Gıda ve su sorununun dünya üzerinde pek çok ülkede yaşandığını ve yeterli önlemler alınmaz ise gelecek nesiller için olumsuz sonuçları olabileceğini belirten Kestelli, “Su azaldıkça gıda üretimi azalıyor, gıda üretimi azaldıkça da yaşam zorlaşıyor. Bu nedenle su ve gıda birbiriyle bağlantılı iki kavram. Birinin olmaması diğerini de olumsuz etkiliyor. Su, insanların refahı, enerji ve gıda üretimi, sağlıklı ekosistemler ve daha fazlası için hayati önem taşıyor. Bu nedenle hem daha çok gıda üretmek hem de su kaynaklarımızı etkin kullanmak için çareler aramak zorundayız. Dünyada tatlı suyun yüzde 72’si tarımda, yüzde 16’sı evlerde, yüzde 12’si de endüstride kullanılıyor. Ayrıca, tarım için küresel su talebinin, 2050 yılına kadar yüzde 35 artması bekleniyor. Bu veriler bize su ile gıdanın ne kadar birbiri ile bağlantılı olduğunu gösteriyor” diye konuştu.

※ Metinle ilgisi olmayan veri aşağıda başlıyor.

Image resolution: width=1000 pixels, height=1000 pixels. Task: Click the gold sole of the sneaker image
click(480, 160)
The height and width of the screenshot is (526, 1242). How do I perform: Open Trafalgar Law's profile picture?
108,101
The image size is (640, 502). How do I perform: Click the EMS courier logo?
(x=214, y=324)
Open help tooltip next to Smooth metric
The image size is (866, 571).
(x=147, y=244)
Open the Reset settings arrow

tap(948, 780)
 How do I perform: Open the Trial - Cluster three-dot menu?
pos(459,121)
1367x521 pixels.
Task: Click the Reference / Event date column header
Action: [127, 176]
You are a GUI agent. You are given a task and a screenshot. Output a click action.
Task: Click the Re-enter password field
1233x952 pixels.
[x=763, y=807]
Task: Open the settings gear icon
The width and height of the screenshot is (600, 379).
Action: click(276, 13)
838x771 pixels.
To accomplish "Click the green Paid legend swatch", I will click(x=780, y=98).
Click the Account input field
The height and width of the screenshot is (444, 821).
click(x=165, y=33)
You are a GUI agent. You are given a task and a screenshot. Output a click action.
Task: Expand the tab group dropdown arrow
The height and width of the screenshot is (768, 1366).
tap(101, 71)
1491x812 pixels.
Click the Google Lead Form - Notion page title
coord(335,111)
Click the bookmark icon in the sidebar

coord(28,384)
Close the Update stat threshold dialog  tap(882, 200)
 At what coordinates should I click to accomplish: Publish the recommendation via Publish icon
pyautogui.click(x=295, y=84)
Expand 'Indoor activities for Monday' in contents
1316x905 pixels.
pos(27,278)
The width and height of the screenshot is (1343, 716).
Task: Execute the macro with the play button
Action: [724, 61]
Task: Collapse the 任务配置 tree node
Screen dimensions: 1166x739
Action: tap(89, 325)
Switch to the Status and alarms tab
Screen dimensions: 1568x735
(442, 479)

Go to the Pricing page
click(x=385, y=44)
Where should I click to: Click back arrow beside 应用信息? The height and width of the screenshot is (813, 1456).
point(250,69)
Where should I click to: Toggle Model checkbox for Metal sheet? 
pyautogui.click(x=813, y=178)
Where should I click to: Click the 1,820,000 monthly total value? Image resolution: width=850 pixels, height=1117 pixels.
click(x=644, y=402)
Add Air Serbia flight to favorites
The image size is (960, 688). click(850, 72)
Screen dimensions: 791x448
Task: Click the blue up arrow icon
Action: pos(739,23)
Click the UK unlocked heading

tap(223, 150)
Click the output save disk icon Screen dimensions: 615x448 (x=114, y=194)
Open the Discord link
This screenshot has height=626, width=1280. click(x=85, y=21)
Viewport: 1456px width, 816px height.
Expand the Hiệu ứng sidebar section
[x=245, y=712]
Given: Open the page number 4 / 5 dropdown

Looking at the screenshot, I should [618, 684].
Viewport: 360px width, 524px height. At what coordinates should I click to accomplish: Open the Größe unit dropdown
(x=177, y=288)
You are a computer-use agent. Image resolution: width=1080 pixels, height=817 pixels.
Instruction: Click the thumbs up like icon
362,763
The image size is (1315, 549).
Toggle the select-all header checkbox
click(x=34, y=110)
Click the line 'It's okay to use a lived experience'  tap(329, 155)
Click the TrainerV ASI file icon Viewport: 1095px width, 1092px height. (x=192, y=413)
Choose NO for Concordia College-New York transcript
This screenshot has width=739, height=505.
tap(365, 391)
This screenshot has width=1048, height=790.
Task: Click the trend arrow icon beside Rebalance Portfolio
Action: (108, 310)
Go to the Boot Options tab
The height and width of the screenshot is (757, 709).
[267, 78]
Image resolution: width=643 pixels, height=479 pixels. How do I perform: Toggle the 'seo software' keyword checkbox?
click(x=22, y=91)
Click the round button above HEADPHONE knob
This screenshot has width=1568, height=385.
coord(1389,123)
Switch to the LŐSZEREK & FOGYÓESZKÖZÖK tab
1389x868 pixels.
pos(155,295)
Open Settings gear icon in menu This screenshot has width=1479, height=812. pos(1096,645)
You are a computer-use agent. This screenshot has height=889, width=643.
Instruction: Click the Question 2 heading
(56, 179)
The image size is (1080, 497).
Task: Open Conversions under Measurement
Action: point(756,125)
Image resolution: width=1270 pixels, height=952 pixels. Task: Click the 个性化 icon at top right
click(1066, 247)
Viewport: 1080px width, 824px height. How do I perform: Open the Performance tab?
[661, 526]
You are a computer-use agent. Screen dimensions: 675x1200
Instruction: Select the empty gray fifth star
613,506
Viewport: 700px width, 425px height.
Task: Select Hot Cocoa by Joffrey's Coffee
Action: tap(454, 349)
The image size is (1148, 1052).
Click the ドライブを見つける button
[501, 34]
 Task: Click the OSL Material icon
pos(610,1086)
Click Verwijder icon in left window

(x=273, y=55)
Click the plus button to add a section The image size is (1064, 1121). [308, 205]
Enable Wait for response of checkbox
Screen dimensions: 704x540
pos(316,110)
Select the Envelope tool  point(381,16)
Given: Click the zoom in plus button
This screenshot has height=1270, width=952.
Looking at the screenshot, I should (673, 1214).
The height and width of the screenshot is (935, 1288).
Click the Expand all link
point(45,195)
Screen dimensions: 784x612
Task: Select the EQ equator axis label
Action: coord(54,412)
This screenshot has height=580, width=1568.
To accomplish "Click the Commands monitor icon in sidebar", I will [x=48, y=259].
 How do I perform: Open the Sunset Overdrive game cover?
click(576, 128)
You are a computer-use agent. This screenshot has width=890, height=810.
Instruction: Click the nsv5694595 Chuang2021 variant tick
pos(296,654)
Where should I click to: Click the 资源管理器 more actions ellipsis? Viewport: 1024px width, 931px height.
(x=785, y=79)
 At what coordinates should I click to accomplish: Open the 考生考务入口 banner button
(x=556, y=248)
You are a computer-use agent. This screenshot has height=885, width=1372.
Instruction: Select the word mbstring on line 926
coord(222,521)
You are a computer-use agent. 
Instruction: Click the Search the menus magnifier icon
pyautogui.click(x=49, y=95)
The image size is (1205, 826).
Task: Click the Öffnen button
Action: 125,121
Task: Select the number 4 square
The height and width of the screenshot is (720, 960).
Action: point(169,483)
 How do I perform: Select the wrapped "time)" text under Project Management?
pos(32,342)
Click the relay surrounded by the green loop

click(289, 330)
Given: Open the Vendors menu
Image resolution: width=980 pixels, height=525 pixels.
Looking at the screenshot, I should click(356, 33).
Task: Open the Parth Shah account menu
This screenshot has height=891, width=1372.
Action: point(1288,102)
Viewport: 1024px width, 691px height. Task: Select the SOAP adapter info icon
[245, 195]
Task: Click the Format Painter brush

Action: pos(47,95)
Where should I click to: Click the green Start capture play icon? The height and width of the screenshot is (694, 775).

Bu sorunun tüm dünyanın birlikte mücadele ederek baş edebileceği bir süreç olduğunu ifade eden Kestelli, “Dünyanın en önemli tarım ve gıda üreticisi ülkelerinden birisiyiz. Ancak, son yıllarda biz de özellikle küresel iklim değişikliğinin neden olduğu kuraklığın etkisini yoğun bir şekilde hissediyoruz. Bu nedenle bir taraftan tarım ve gıda üretim sistemlerimizi sürdürülebilir hale getirmeliyiz, diğer taraftan da özellikle gıda ve su tüketiminde israfı önlemeliyiz. Tarımda teknoloji kullanımı bu anlamda büyük önem taşıyor. İTB olarak biz de bu alanda önemli çalışmalar yapıyoruz. Yakın zamanda faaliyete geçireceğimiz İzmir Tarım Teknoloji Merkezi’nde (İTTM) su başta olmak üzere doğal kaynaklarımızın korunması, gıda güvenliği ve güvencesinin sağlanması amacına yönelik önemli tarımsal teknolojilerin geliştirilmesine imkan sağlamayı amaçlıyoruz” dedi.